● Excerpt
Monday, December 17, 2012

Kimchi (Korean Sauerkraut)

Adapted from Nourishing Traditions by Sally Fallon
  • 1 large head napa cabbage (the type of cabbage is important to get the traditional look of kimchi, but you can use green cabbage, if you prefer the sturdiness of the leaves)
  • 1 bunch of spring/green onions
  • 1/2 cup grated carrots (optional)
  • 1/2 cup daikon radish grated
  • 1 Tablespoon minced garlic
  • 1 Tablespoon freshly grated ginger
  • 4 Tablespoons whey (this is optional)
  • 1 Tablespoon sea salt (add only 2 teaspoons if you use the fish sauce)
  • 1 Tablespoon non-MSG added fermented fish sauce (optional, creates a deeper flavor, and does not taste “fishy” after fermenting.)
  • 1/4 cup of Kochukaru (Korean chili pepper powder – look for this in your Asian market)  —- OR —- 1/2 teaspoon dried chile flakes (red pepper flakes)
  1. Cut each napa cabbage leaf in half lengthwise and cut into 1 inch pieces (bite-sized). Cut the green/spring onions into thin disks and also use most of the green parts too.

● Supplied material
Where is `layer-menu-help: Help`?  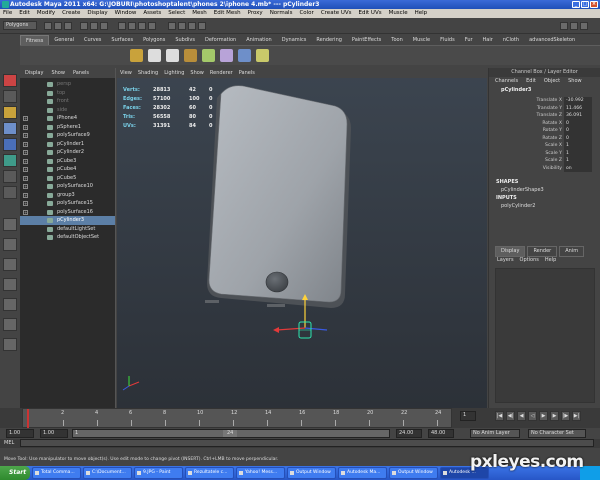 layer-menu-help: Help is located at coordinates (550, 260).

● Work instructions
- 1) In the kimchi recipe, how much sea salt should you add if you use the fish sauce?
- 2) Write the steps of the kimchi recipe that come after its first one.
These lines have nothing to do with the kimchi recipe.

● Outputs for the tasks
- 1) Only 2 teaspoons.

- 2)
  2. Combine all of the vegetables, the salt and the whey in a large non-reactive bowl. Squeeze the veggies with your hands until juices are released. I usually do this about 10 minutes and it really helps your stress levels.
  3. Add the garlic, ginger, fish sauce and chili pepper and combine them well into the vegetable mixture.
  4. Pack the kimchi into quart jars, making sure that there is some liquid above the kimchi (“sealing” it with an extra cabbage leaf on top can help with this).Let sit out on the counter (with or without the lid)* unrefrigerated for 3 days.
  5. After 3 days, refrigerate the kimchi to slow the fermentation process. You can start using it immediately but it gets even better with age.
Another option is to toss the veggies with salt, then mix garlic, ginger, a bit of sesame oil, a bit of rice vinegar, and Korean pepper in a bowl, to make a paste, then spread that over the veggies, and mix well. You could also add fish sauce to this, if you are using it.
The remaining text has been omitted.